Nesse sentido, sustentou que às uniões estáveis não contratualizadas ou contratualizadas sem dispor sobre o regime de bens, aplica-se o regime legal da comunhão parcial de bens, nos exatos termos do art. 1.725 do CC/2002, segundo o qual "na união estável, salvo contrato escrito entre os companheiros, aplica-se às relações patrimoniais, no que couber, o regime da comunhão parcial de bens".
Firme nessa premissa, a ministra Nancy Andrighi concluiu que a formalização posterior da união estável em que os conviventes dispõem sobre o regime de bens, adotando regime distinto do normativamente previsto para a hipótese de ausência de disposição, equivale à modificação do regime de bens na constância do casamento que, na esteira da jurisprudência do STJ, produz efeitos ex nunc (REsp 1.300.036/MT, 3ª Turma, DJe 20/05/2014).
Nesse sentido, a Terceira Turma, por maioria, proveu parcialmente os recursos especiais com a participação dos Srs. Ministros Ricardo Villas Bôas Cueva (voto-vista), Moura Ribeiro, Paulo de Tarso Sanseverino e Ricardo Villas Bôas Cueva, que acompanharam o voto da Relatora Sra. Ministra Nancy Andrighi, tendo como vencido o voto do Sr. Ministro Marco Aurélio Bellizze.
O voto vencido do Sr. Ministro Marco Aurélio Bellizze também se fundamentou no artigo 1.725 do CC/2002, no entanto, o Ministro ressaltou que "a condição, imposta por lei, para que este acordo verbal seja convalidado, produzindo os efeitos legais almejados pelos conviventes, é a sua formalização, por meio de um contrato escrito, o qual pode se dar a qualquer tempo, durante a união estável". De acordo com o Ministro, isso se deve ao fato de que a formalização do regime de bens, acordado pelos conviventes e faticamente regente desde o início da relação convivencial, promove sua convalidação, ficando, assim, preservados seus efeitos, desde então (do início da união estável).
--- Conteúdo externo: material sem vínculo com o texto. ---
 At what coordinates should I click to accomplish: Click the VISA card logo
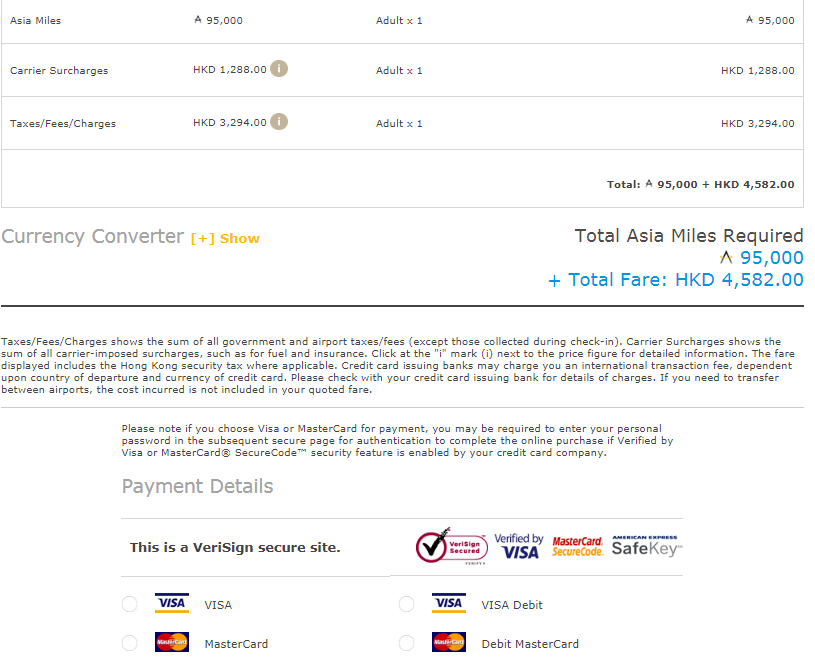click(172, 603)
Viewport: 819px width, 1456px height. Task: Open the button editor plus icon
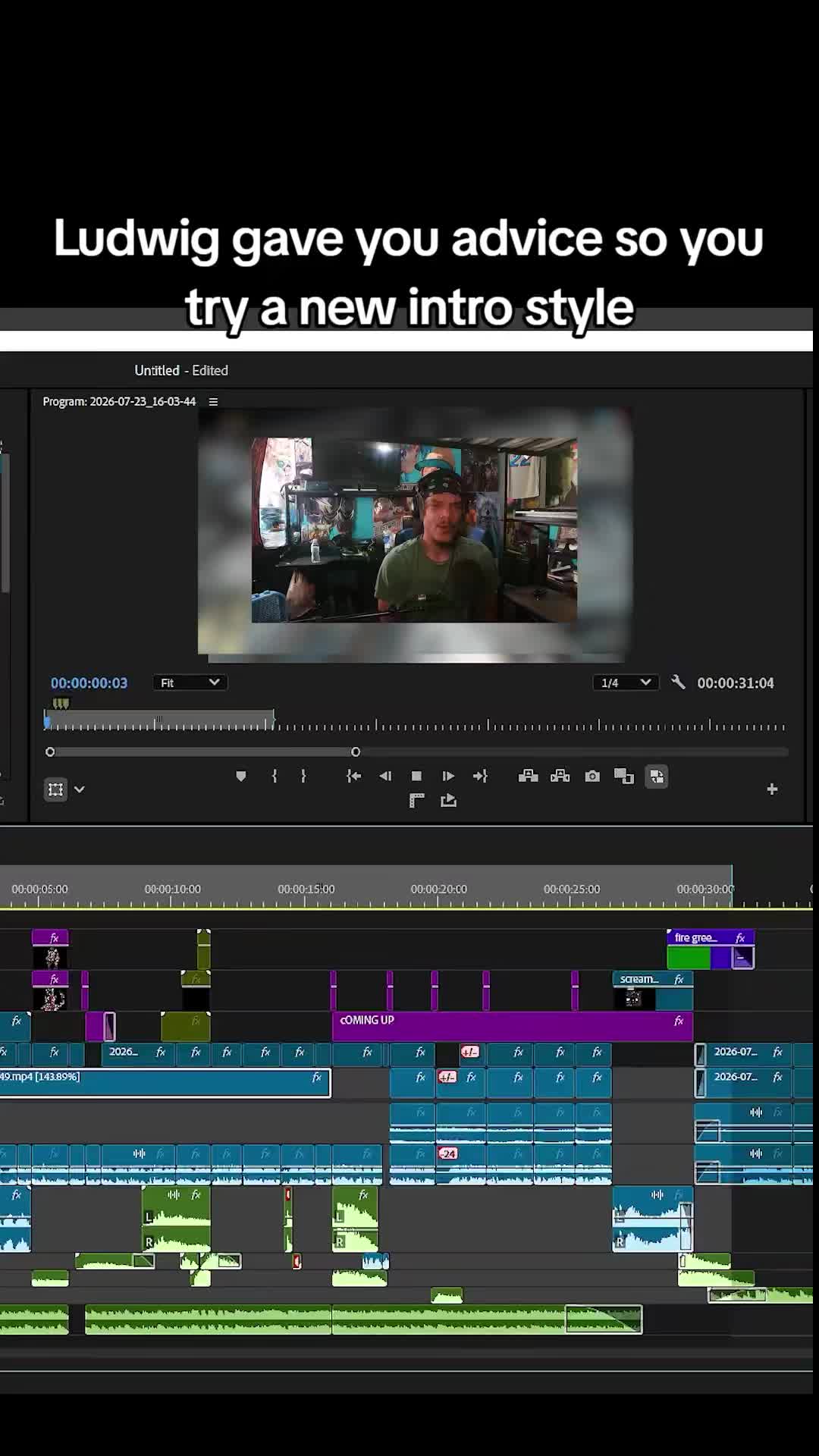pos(772,789)
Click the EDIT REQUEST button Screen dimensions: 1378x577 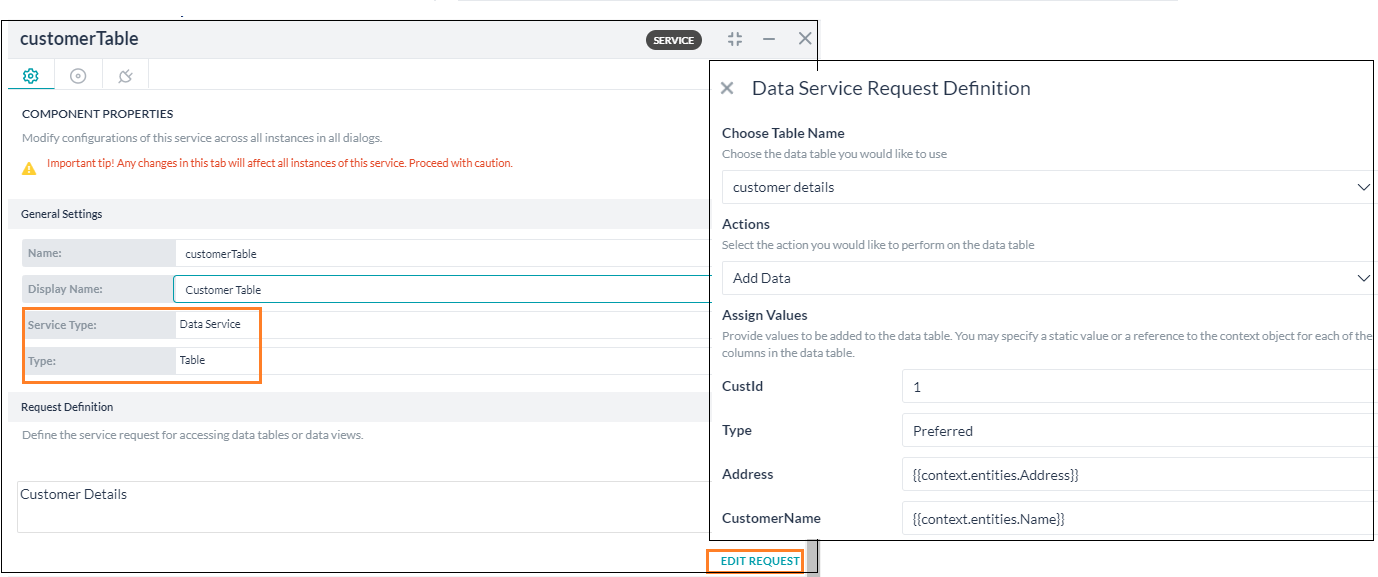(755, 561)
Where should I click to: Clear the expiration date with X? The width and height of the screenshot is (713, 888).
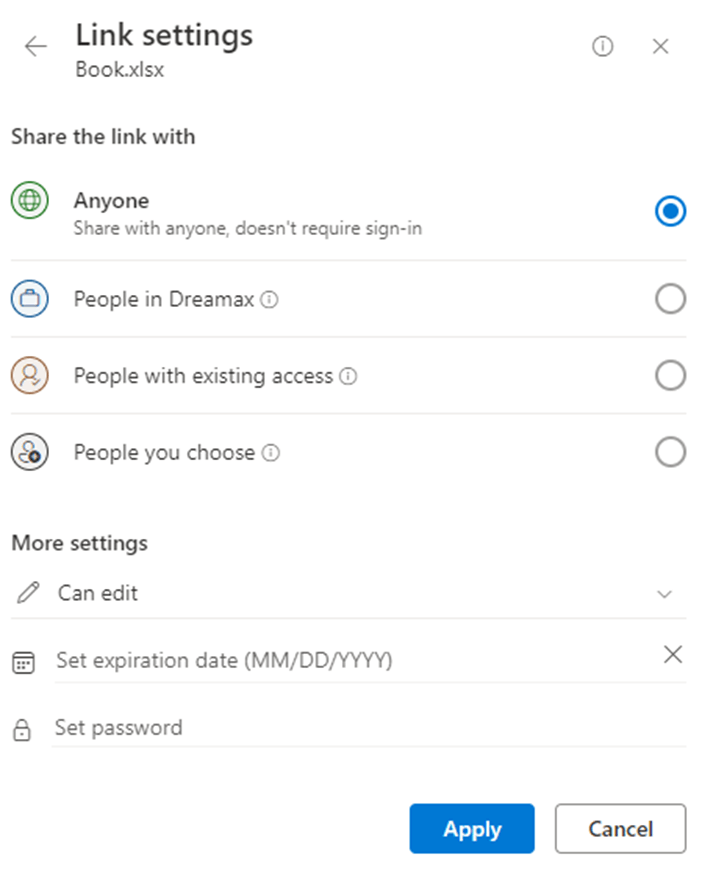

Portanto, o entendimento final formado pela maioria da Terceira Turma do Superior Tribunal de Justiça é no sentido da impossibilidade de reconhecer a eficácia retroativa à escritura pública que declara existência de união estável e estabelece, à posteriori, o regime da separação de bens contraposto ao regime legalmente aplicável durante o silêncio das partes, porquanto se equipara à modificação do regime de bens na constância do casamento, esta que, nos termos da jurisprudência do STJ, produz efeitos ex nunc.